As we wrapped up Season 1, we celebrated the achievements of our top participants. Congratulations to pwnalone for winning the $2,000 cash prize! With 855 participants and 3170 challenges solved, the competition was a resounding success and made Season 2 possible! The top ten winners received a range of exciting prizes, from cash awards to innovative tech gadgets.

Season 2: The Big League 

Building on the success of Season 1, Block Harbor’s CTF Season 2, in partnership with VicOne, is set to offer $100K (one-hundred-thousand dollars) in prizes! This significant prize pool is designed to attract both independent talent and industry professionals, providing a strong incentive to participate. 

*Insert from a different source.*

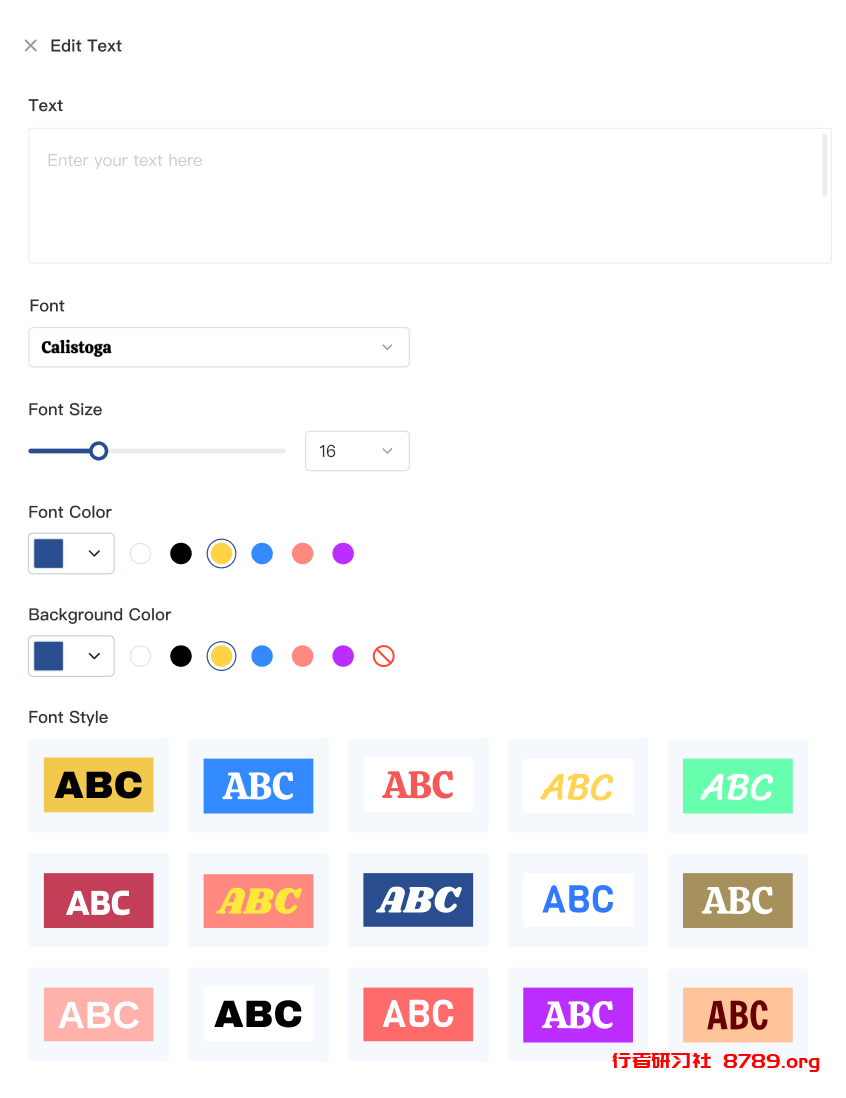Click the font size slider handle
846x1098 pixels.
(99, 451)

The upcoming Season 2 will run from August 24 to September 8, 2024, shortly after the DEFCON Car Hacking Village. This season promises to be the largest and most accessible automotive CTF competition ever, drawing in new learners and seasoned hackers alike. 

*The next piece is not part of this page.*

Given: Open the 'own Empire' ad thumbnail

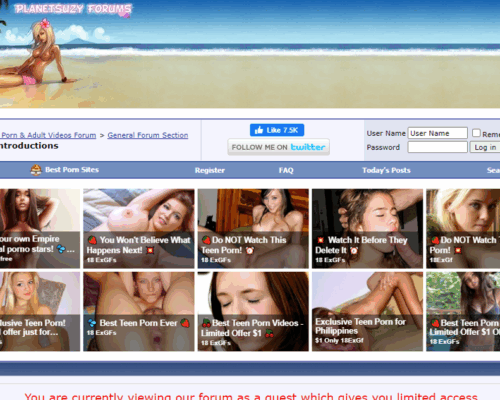Looking at the screenshot, I should click(x=40, y=228).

Expanding Horizons: Blue Team Challenges 

While traditional CTFs often focus on offensive (red team) activities, we aim to broaden our audience by including blue team challenges as well. These defensive tasks will utilize tools like VicOne’s Vehicle Security Operation Center, providing a more comprehensive cybersecurity training experience. 

Preparing for the Challenge 

For those looking to sharpen their skills before Season 2, Block Harbor is hosting the Season 1 challenges in the Proving Grounds on our free platform, VSEC, which–alongside these challenges–offers walkthroughs to guide participants through previous tasks. Each week, we will be adding new Proving Grounds content in VSEC Learn, ensuring continuous learning and preparation. Proving Grounds challenges are available now!

Getting Involved

Right now, the Call For Challenges (CFC) is live! We are inviting the community to submit their creative ideas for future challenges.

Community and Feedback 

The feedback from Season 1 was incredible. Participants shared their experiences and solutions on social media, fostering a vibrant community of automotive cybersecurity enthusiasts. This engagement is a testament to the competition’s impact and the growing interest in this field. With over $100K in prize money, Season 2 is sure to be a blast so please feel free to continue sharing your experiences with the proving grounds challenges & walkthroughs and join us on our Discord channel for support!

Looking Forward to Season 2 

https://ctf.blockharbor.io/

Season 2 promises to be even more thrilling, with a prize pool twenty times larger than Season 1 and is the largest Automotive CTF prize pool to date. We are excited to see the best and brightest in the finals round, where team representatives will compete in Michigan for the ultimate challenge. With Season 2 confirmed, the countdown timer is live! 

 

Join us in making the future of mobility secure. Keep hacking, and we look forward to an epic competition in Season 2!